With its lifecycle manager, ALM 11, HP is starting a new push into the software industry under CEO Leo Apotheker
Hewlett-Packard is making a serious, concentrated push into the software business — perhaps its most serious to date — by capitalising on its strengths while reaching out to all players in the software development life cycle.
At its HP Universe conference in Barcelona, the systems, software and services company launched its latest software suite, ALM (Application Lifecycle Management) 11, which represents more than two years of R&D, according to Bill Veghte, executive vice president of HP’s Software and Solutions organisation.
“The need for innovation and agility is key for applications today, and we think the releases we are doing — from Quality Center to ALM 11 — are the right way,” Veghte told eWEEK. “Our new ALM solution is platform- and IDE [integrated development environment]-agnostic.”
Veghte (left), who spent nearly 20 years at Microsoft as a top executive in the Windows organisation, said ALM 11 delivers an architecture designed to accelerate the reliable, secure delivery of applications and services. The platform automates application modernisation — from requirements management through quality and performance, he added.
“The competition in the ALM space has started to heat up over the last year,” said Dave West, an analyst with Forrester Research. “This HP release is essentially an announcement around the Mercury tools that came into HP through an acquisition four years ago.”

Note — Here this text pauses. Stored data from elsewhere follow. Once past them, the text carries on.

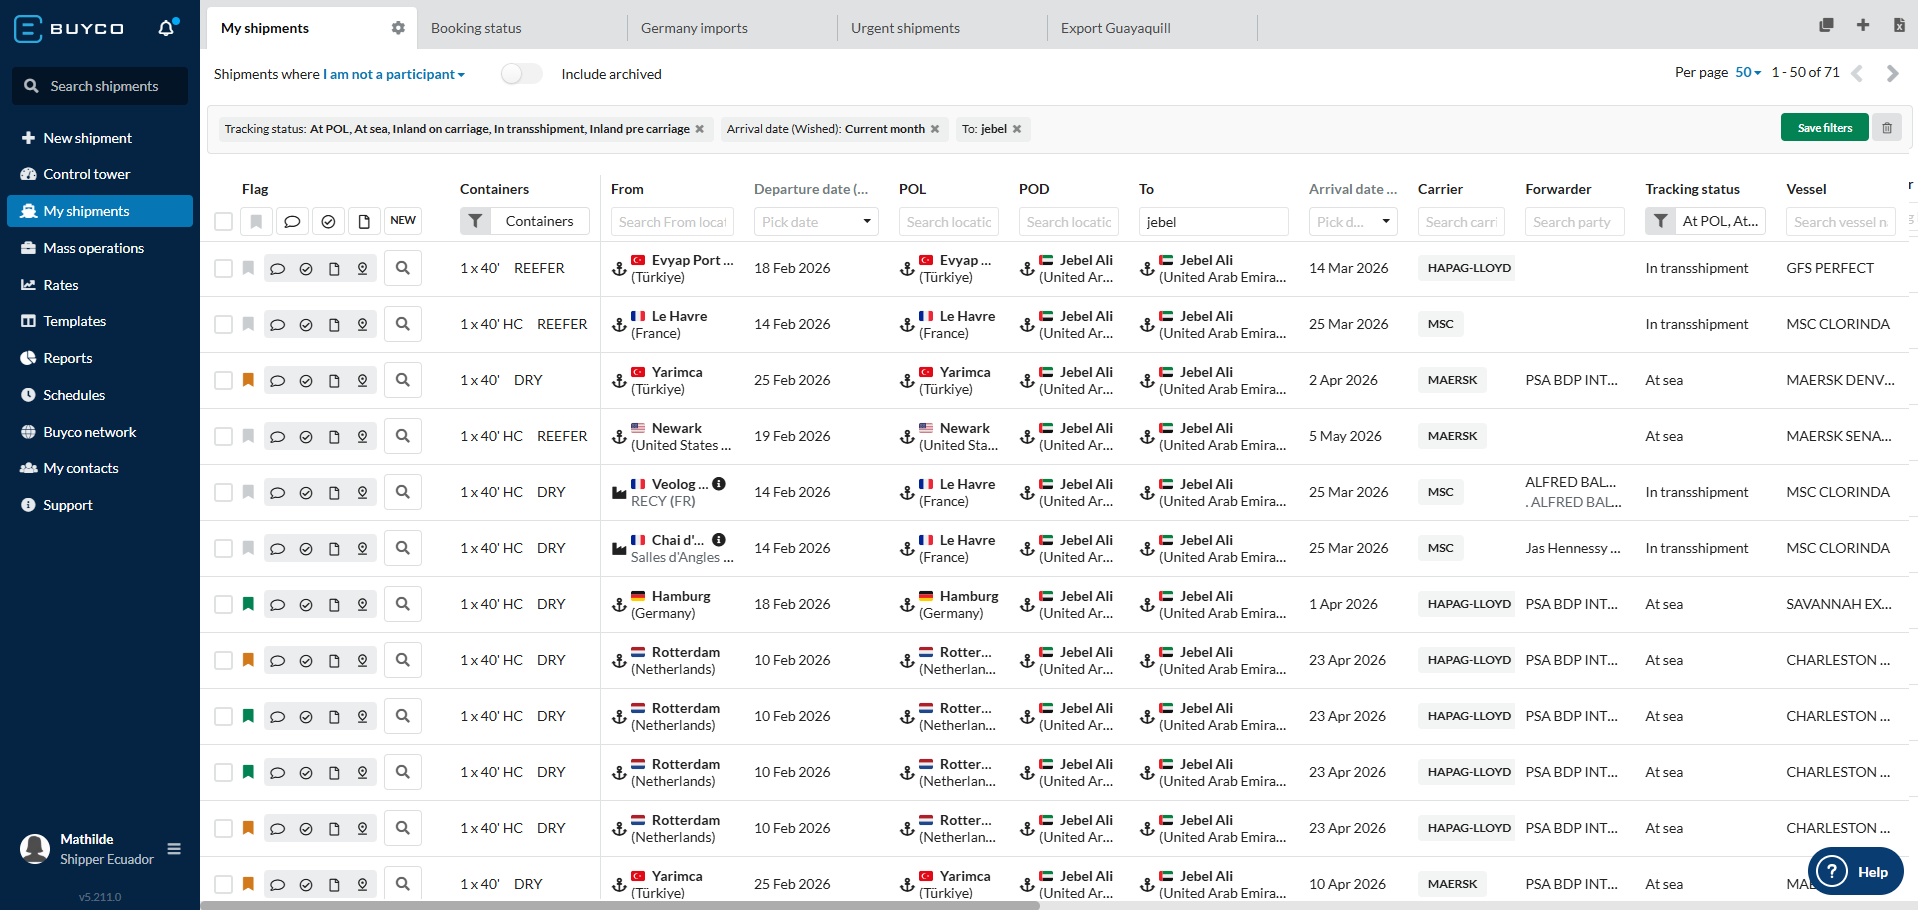The width and height of the screenshot is (1918, 910).
Task: Click the orange flag on MAERSK DENV row
Action: click(x=248, y=380)
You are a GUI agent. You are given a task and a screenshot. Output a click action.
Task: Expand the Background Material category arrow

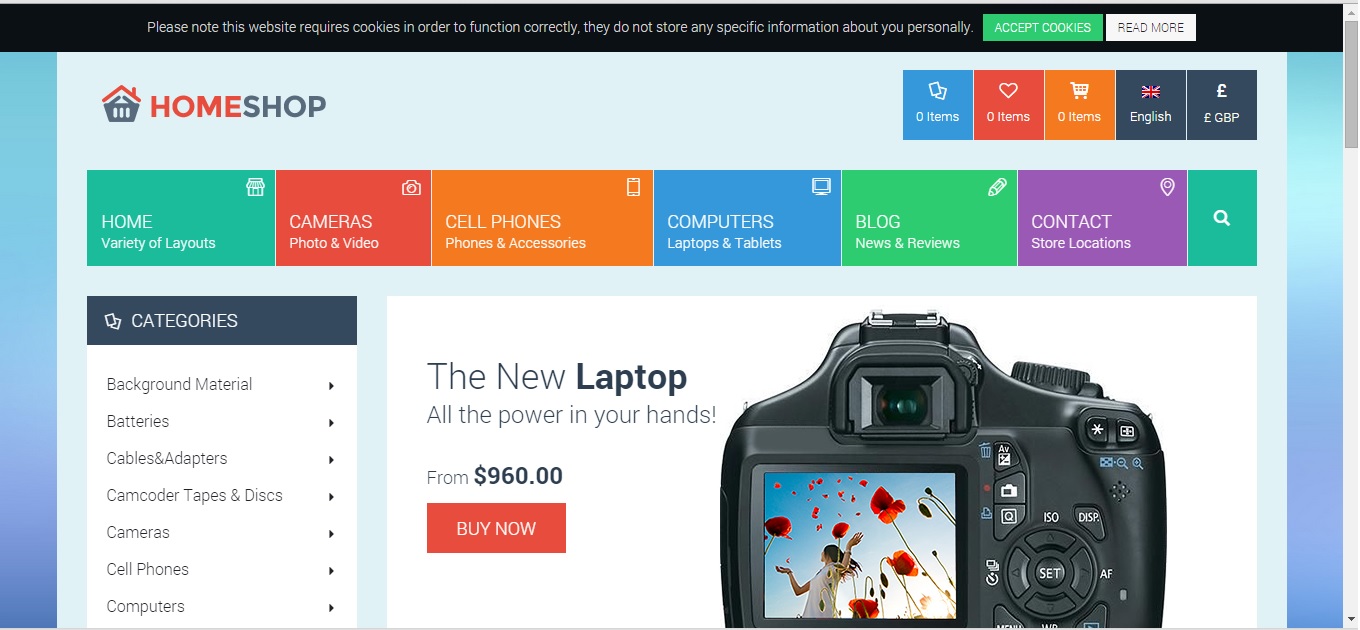click(x=331, y=386)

Software as a differentiator
HP acquired Mercury Software in 2006 for $4.5 billion (£2.6bn) in a deal designed to bring together the strength of HP’s OpenView systems, network and IT service management software with Mercury’s strength in application management, application delivery, IT governance and service-oriented architecture governance. Another goal at that time was to increase HP’s software business to more than $2 billion (£1.3bn) in annual revenue.
But HP has far exceeded both goals. Under Veghte, HP’s Software and Solutions unit is a $3.6 billion (£2.3bn) business, and the new ALM 11 solution is evidence of HP’s maturity in the software field.
“As organisations begin to depend more on software, the ability to create and deliver it effectively is a key differentiator,” said Forrester’s West.
West cited a recent Forrester study commissioned by HP that showed that 69 percent of IT decision-makers have earmarked 25 percent of their annual IT budget for application modernisation, while 30 percent said they will dedicate more than 50 percent.
“Historically, people haven’t done a great job with ALM; it used to be these huge offerings,” he said.
However, West added, “Most organisations have aspired to an ALM discipline but haven’t been able to implement it because of the need to support lots of different teams and development processes on complex projects.
“One interesting thing about this announcement from HP is the broadness of the offering. It’s not just SDLC [software development life cycle], but it includes operations and management and other disciplines.”